What I realized is that this is poor factoring --- live reloading should be in a different process, a feature of the static file server.

Sounds similar(ish) to hugo - hugo server launches a local server with live reloading / in-memory building for development / testing whilst hugo without the server argument rebuilds the static site.
: polywolf | 7 hours ago
I agree, it certainly seems like dedicated live-reloading servers could do a better job.
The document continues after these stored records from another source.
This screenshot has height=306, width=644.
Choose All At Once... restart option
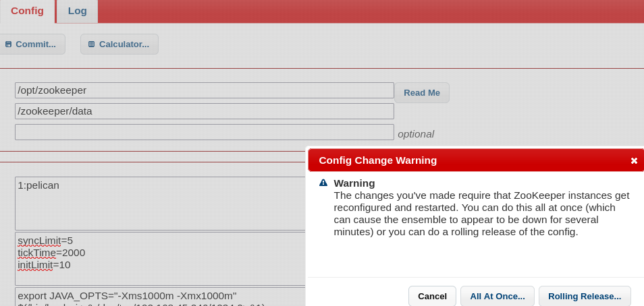point(498,296)
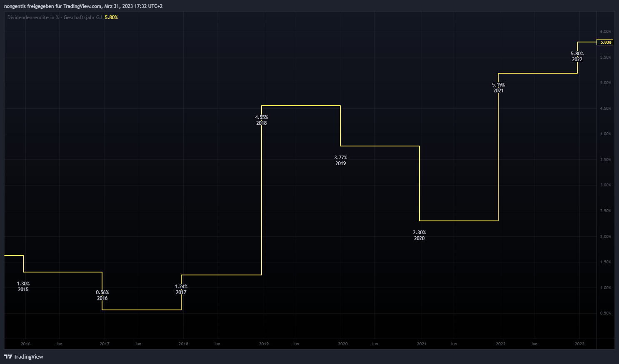Select the 4.55% 2018 data label

coord(262,120)
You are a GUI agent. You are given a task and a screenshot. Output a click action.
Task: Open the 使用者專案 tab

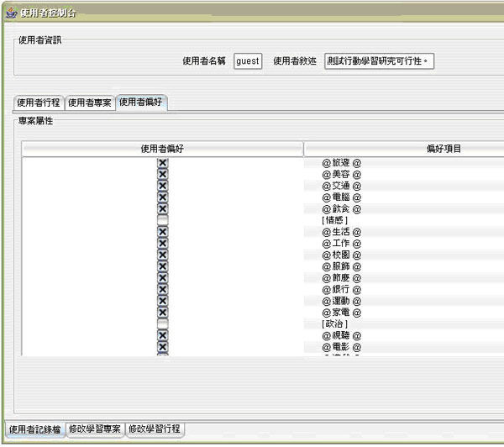90,103
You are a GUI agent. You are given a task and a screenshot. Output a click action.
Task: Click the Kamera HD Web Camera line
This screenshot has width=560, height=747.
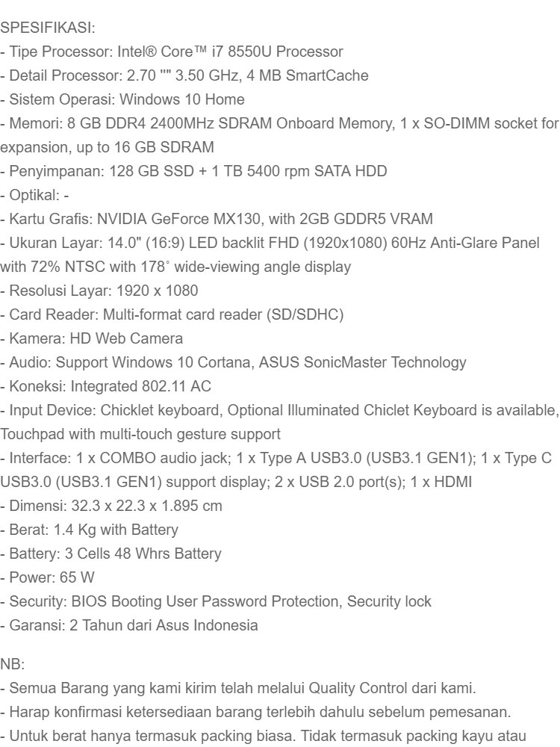pyautogui.click(x=92, y=338)
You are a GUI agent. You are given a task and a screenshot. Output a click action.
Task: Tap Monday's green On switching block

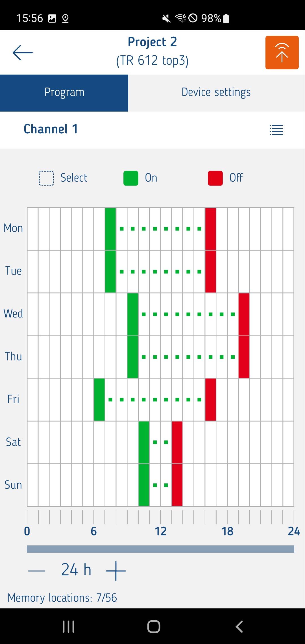(x=110, y=229)

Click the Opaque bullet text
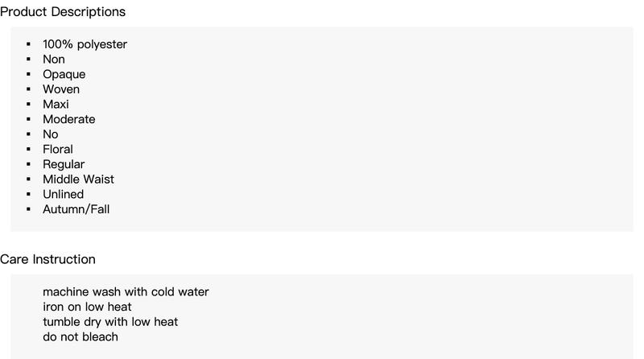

I'd use https://github.com/yandeu/five-server (which is just live-server kept up-to-date with the npm dependency treadmill), weird there aren't other ones though. Guess it's because it needs to introspect/modify the data going out (to inject the live reloading code), which is a niche place to be when typically web frameworks focus on "serve stuff from other sources really fast" or "generate everything from scratch"?
: jaredkrinke | 5 hours ago
In general, I agree, but one upside to having an integrated live-reload server is speed. You’ll know which pages to rebuild (the ones waiting on events), and the web server won’t have to wait on noisy file system events.

Usually not a big deal, but I was able to get my live rebuild time under 100ms on an old computer, with a naive JavaScript SSG, by doing this. Having the page update immediately was nice for iteration.
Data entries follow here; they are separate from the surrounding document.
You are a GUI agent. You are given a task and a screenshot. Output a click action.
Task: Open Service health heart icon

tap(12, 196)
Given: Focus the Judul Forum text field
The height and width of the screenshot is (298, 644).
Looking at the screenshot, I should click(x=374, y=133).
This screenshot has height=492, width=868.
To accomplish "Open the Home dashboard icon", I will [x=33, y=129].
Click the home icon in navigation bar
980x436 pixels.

[OP] abhin4v | 10 hours ago

I wrote a post about writing an SSG using Shake in Haskell. I see that it implements many ideas from this post, at least in a rudimentary way. My actual SSG (also build on Shake) is way more featureful but this article (and mine) are a good starting point.

fanf | 6 hours ago

For search I use pagefind which is really easy to add to a static site.

: carlana | 3 hours ago
Yes, I had a very good experience integrating it into a project.

sigmonsez | 2 hours ago

It's super easy to throw together an SSG using go with goldmark for markdown ahndling, templ for html layout and templating and yaml for frontmatter. If anyone is interested i'll do a blog post on it. been meaning to for a while but never find the time.

: iamnearlythere | 15 minutes ago
We’ve got similar taste: https://iamnearlythere.com/replacing-Jekyll-with-go/ The Makefile of that repo shows the reload strategy: using entr

einacio | 11 hours ago

I wonder if it makes sense to use a markdownast instead of dom on the html. On the markdown you'd have pre linting and source code references, but things like finding one element lists or transformations are simple to do with the standard api.